Background and Purpose: GPR55 is a G protein-coupled receptor that
recognizes several lipid molecules. GPR55 expression in human monocytes
and its proinflammatory role lead us to investigate the role of GPR55 in
monocyte adhesion and atherosclerosis development. Experimental
Approach: We investigated monocyte adhesion in human THP-1 monocytes and
atherosclerosis development in ApoE-/- mice by using O-1602 (a potent
agonist of GPR55), CID16020046 (a specific GPR55 antagonist), and a
high-fat diet-induced atherosclerosis model. Key Results: In human THP-1
monocytes, treatment with O-1602 significantly increased monocyte
adhesion to human umbilical vein endothelial cells (HUVECs), and the
O-1602-induced adhesion was inhibited by treatment with CID16020046.

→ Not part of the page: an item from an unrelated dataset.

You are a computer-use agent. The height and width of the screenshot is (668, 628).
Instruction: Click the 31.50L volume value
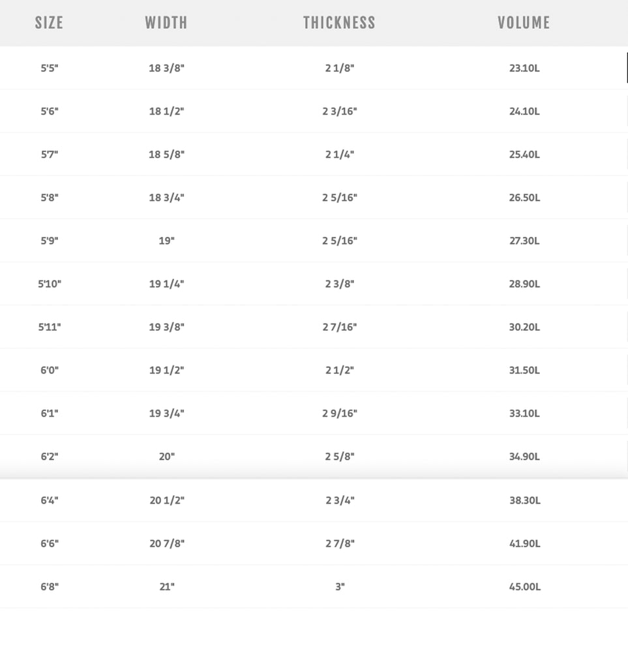pos(524,371)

O-1602 induced the expression of Mac-1 adhesion molecules, whereas
CID16020046 inhibited this induction. Analysis of the promoter region of
Mac-1 elucidated the binding sites of AP-1 and NF-κB between nucleotides
-750 and -503 as GPR55 responsive elements. Furthermore, O-1602
induction of Mac-1 through AP-1 and NF-B was found to be dependent on
the signaling components of GPR55, that is, Gq protein, Ca2+, CaMKK, and
PI3K. In an in vivo study of high-fat diet-induced atherosclerosis in
ApoE-/- mice, administration of CID16020046 ameliorated atherosclerosis
development. These results suggest that high-fat diet-induced GPR55
activation leads to adhesion of monocytes to endothelial cells via
induction of Mac-1, and CID16020046 blockage of GPR55 could suppress
monocyte adhesion to vascular endothelial cells through suppression of
Mac-1 expression, leading to protection against the development of
atherosclerosis. Conclusions: This report suggests that GPR55 may be a
therapeutic target for atherosclerosis development.